_REQUIRED ACTION:_ Format the material below as a numbered list with one line per item. Skip blank lines and leave the pictures out.
[[ PROVIDED DATA open ]]
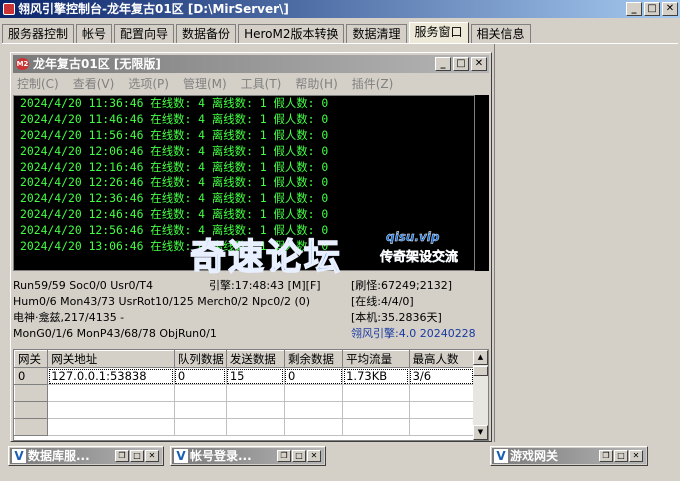 This screenshot has height=481, width=680. What do you see at coordinates (482, 183) in the screenshot?
I see `log-scrollbar` at bounding box center [482, 183].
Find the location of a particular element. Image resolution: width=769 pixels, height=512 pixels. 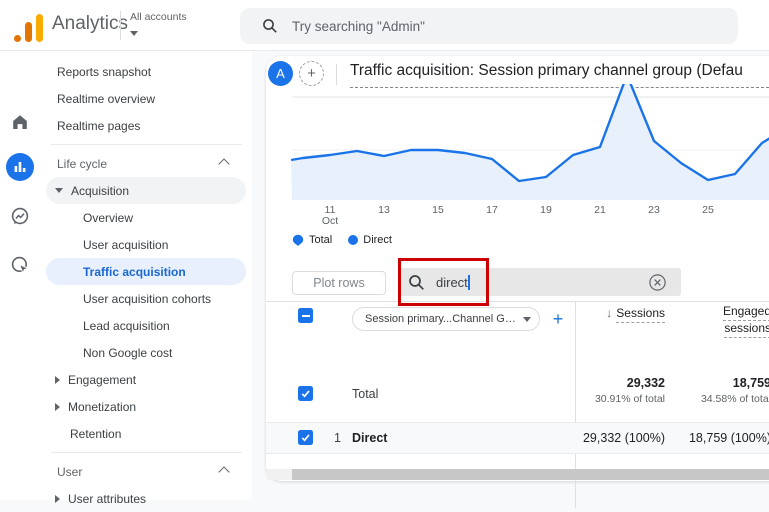

sidebar-item-overview: Overview is located at coordinates (146, 218).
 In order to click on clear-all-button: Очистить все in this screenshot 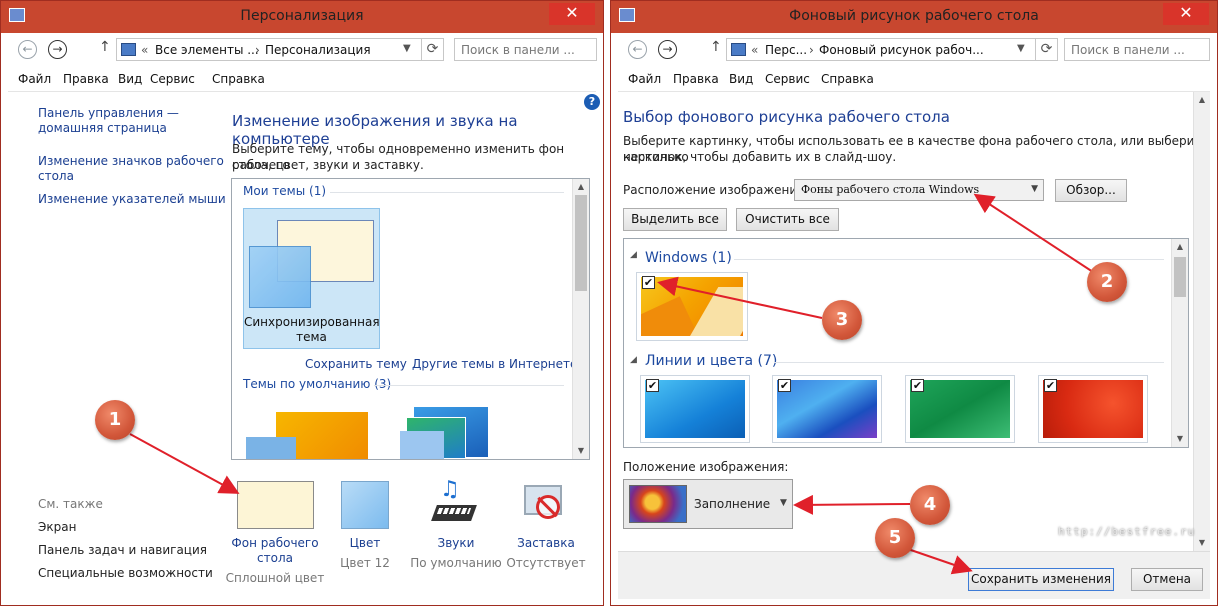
[[ PROVIDED DATA closed ]]
_RESPONSE BOX:_
1.  This screenshot has height=481, width=680. What do you see at coordinates (482, 183) in the screenshot?
2. I see `log-scrollbar` at bounding box center [482, 183].
3. Find the location of a particular element. Image resolution: width=769 pixels, height=512 pixels. 
4. sidebar-item-overview: Overview is located at coordinates (146, 218).
5.  In order to click on clear-all-button: Очистить все in this screenshot 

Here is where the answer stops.